* **The task**
Each record must appear in your answer exactly as it does below.

* **Saved entries**
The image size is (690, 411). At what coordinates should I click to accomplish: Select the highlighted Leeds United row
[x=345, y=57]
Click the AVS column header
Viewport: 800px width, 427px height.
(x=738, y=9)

* **Reply**
The image size is (690, 411). At what coordinates should I click to accomplish: Select the highlighted Leeds United row
[x=345, y=57]
Click the AVS column header
Viewport: 800px width, 427px height.
(x=738, y=9)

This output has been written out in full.